- **LISTED RECORDS**
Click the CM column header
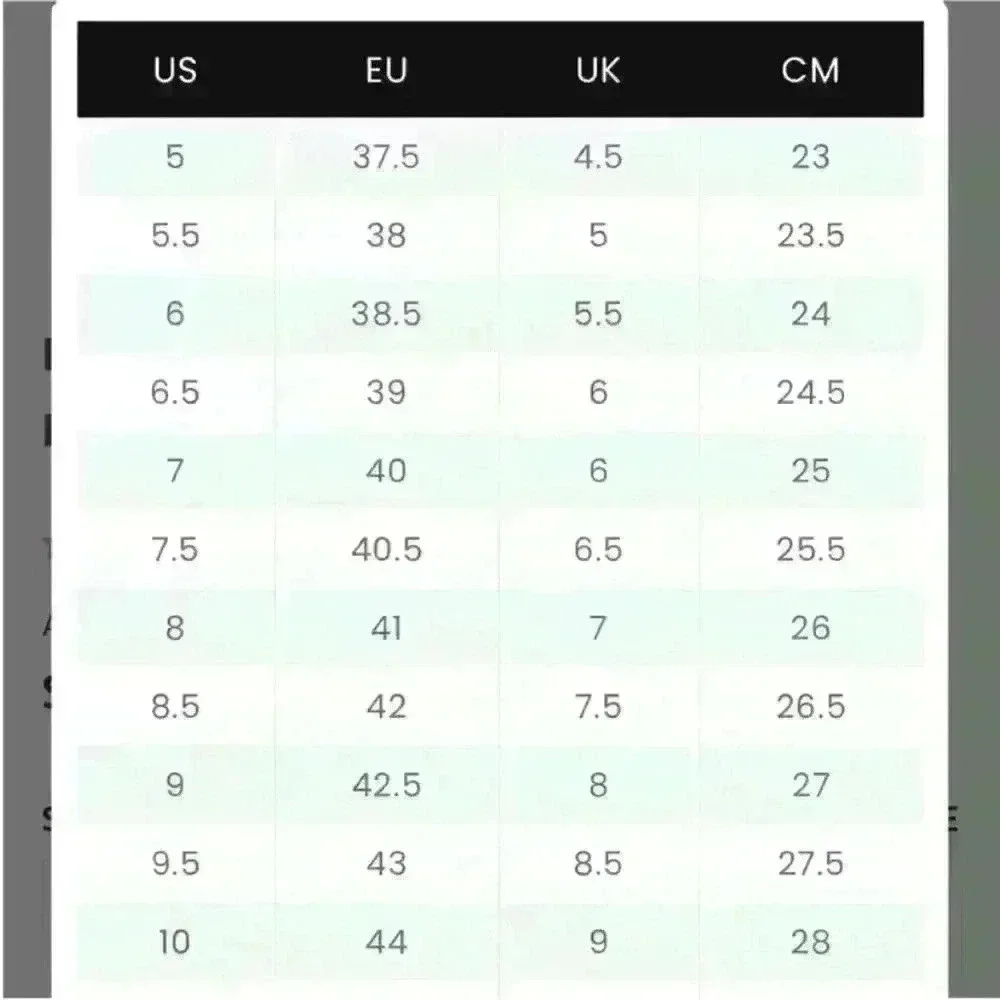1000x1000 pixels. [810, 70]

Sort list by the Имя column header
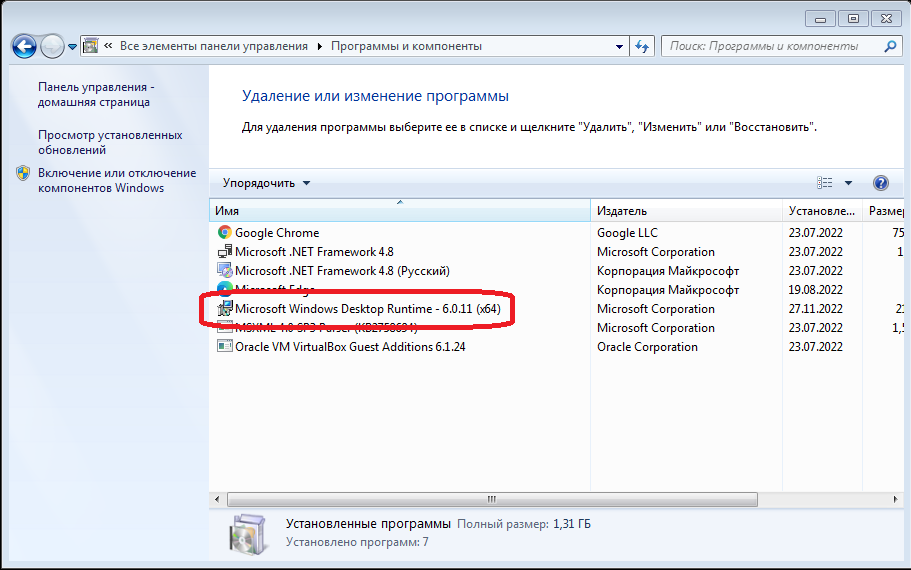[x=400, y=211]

* * *

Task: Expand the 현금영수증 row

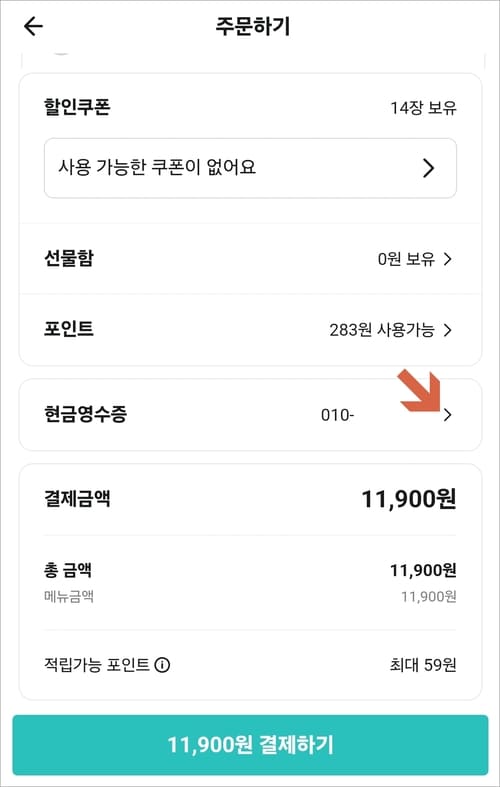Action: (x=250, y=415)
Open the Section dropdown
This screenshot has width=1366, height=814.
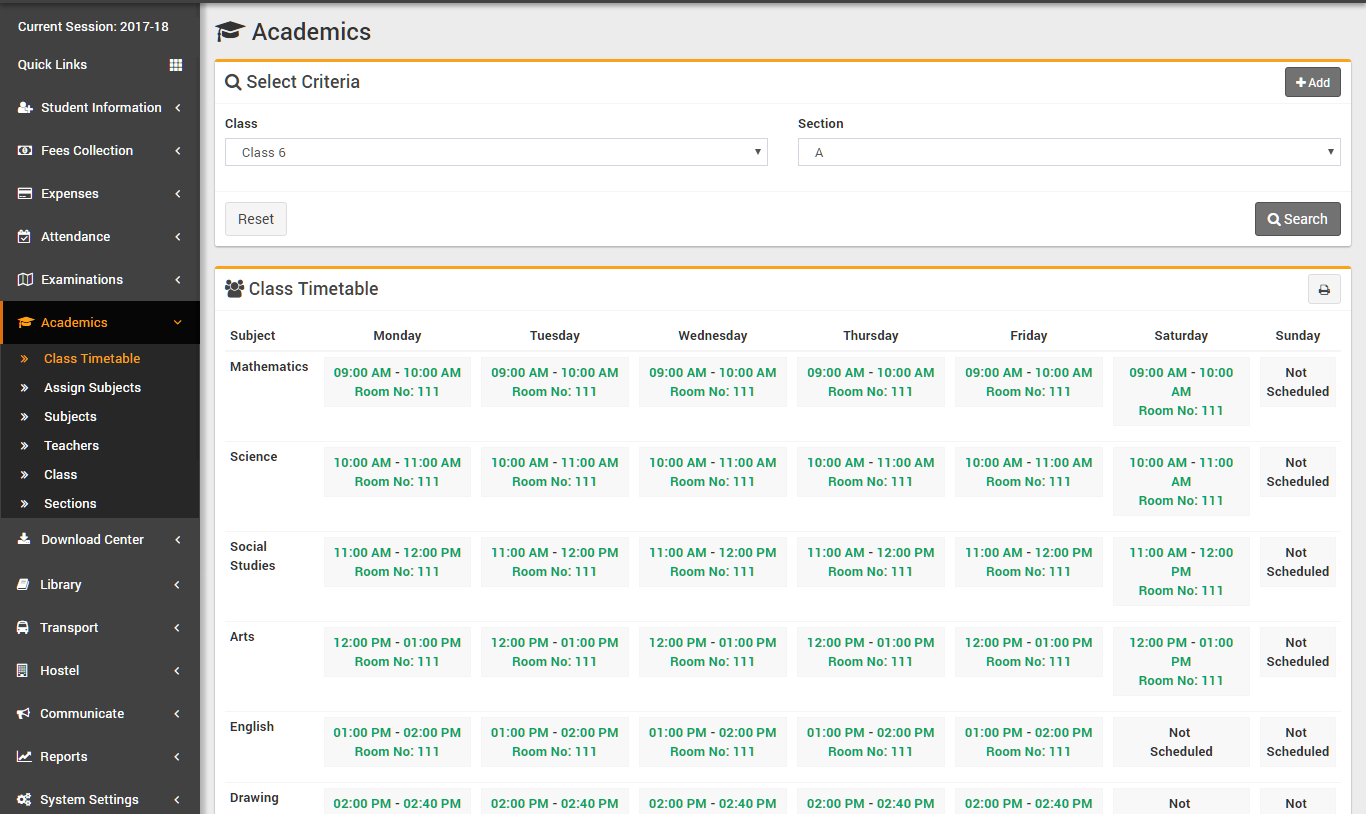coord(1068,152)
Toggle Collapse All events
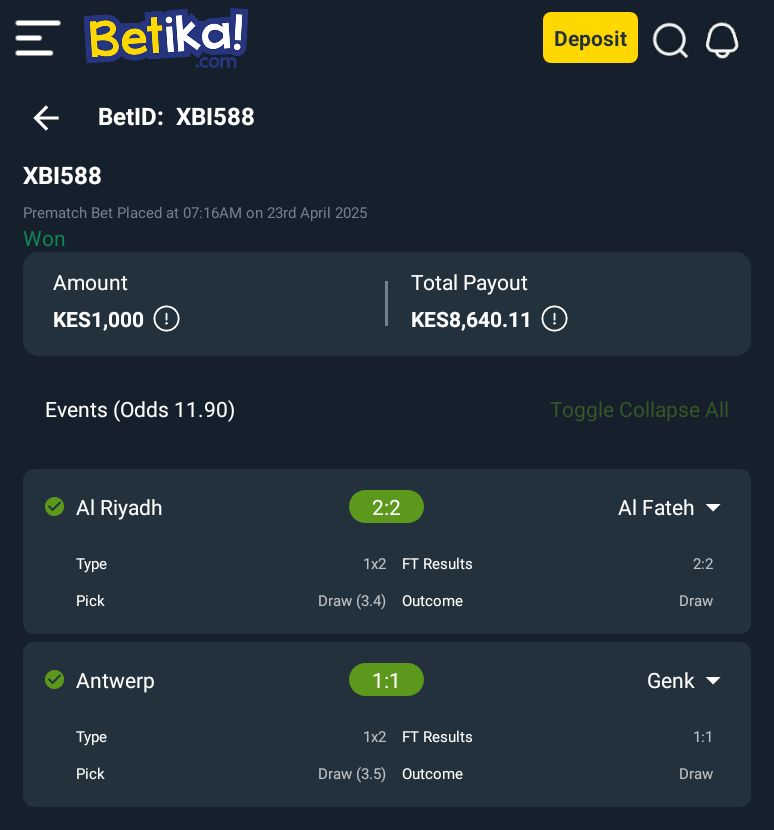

- **WHAT IS EXPECTED**
Rewrite the data from the line containing "Click the CM column header" down to the line containing "[x=400, y=211]", replacing "column header" with "column heading" and keeping everything else the same. Leave the pictures out of your answer.

- **SOLVED PROBLEM**
Click the CM column heading
1000x1000 pixels. [810, 70]

Sort list by the Имя column heading
[x=400, y=211]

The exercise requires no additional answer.